> [Requirement A]
Answer these about the forum question on a divide and conquer problem in C++:
(i) What upper bound is given for N?
(ii) What upper bound is given for each ai?
(iii) Which header file does the naive solution include?
=== Page text ===
Divide and Conquer algorithm in C++

Question

There is this one problem in some online judge that I have no clue on how to get accepted.

The problem goes like this first line contained two number

N (0 < N < 2^18) 
M (0 < M < 2^20)

The second line contained N numbers

ai (0 < ai < 2^40)

The question is how many X are there that satisfied:

M = floor(X/a1) + floor(X/a2) + ... + floor(X/an)

My naive solution:

#include<bits/stdc++.h>
using namespace std;

long long n,m,i,j,haha,sum;
int main()
===
> [Requirement B]
Repeat the lines of the entries between the line holding "will (x=397, y=439)." and the line holding "Action: (x=271, y=204)", inclusive.
=== Data for processing ===
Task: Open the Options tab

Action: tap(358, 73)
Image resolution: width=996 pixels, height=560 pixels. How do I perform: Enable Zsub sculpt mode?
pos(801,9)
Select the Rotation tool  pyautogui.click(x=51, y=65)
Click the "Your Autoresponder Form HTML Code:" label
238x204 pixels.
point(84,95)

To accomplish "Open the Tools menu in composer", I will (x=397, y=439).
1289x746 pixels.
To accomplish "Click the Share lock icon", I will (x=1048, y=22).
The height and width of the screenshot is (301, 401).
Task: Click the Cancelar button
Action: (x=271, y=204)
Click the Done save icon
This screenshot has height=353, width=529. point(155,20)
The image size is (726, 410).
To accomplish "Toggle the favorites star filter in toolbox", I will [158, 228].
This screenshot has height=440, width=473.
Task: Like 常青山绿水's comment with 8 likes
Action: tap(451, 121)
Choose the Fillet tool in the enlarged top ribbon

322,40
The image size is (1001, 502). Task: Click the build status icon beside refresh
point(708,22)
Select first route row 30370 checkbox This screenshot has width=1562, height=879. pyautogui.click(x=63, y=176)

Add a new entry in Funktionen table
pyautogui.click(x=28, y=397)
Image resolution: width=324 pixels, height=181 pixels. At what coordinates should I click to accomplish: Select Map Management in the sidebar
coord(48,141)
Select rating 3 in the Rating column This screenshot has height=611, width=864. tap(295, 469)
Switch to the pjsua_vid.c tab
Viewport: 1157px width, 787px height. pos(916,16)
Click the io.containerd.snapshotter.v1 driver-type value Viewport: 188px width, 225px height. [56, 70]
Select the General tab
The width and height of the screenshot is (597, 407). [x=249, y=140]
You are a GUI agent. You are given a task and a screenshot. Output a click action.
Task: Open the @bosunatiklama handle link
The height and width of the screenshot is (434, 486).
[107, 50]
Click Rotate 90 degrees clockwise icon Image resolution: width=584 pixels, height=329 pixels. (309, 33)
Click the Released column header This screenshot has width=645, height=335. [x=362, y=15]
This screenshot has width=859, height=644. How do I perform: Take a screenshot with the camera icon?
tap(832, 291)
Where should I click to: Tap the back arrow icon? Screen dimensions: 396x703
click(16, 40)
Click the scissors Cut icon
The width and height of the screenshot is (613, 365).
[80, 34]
===
> [Exercise answer A]
(i) 2^18
(ii) 2^40
(iii) bits/stdc++.h

> [Exercise answer B]
To accomplish "Open the Tools menu in composer", I will (x=397, y=439).
1289x746 pixels.
To accomplish "Click the Share lock icon", I will (x=1048, y=22).
The height and width of the screenshot is (301, 401).
Task: Click the Cancelar button
Action: (x=271, y=204)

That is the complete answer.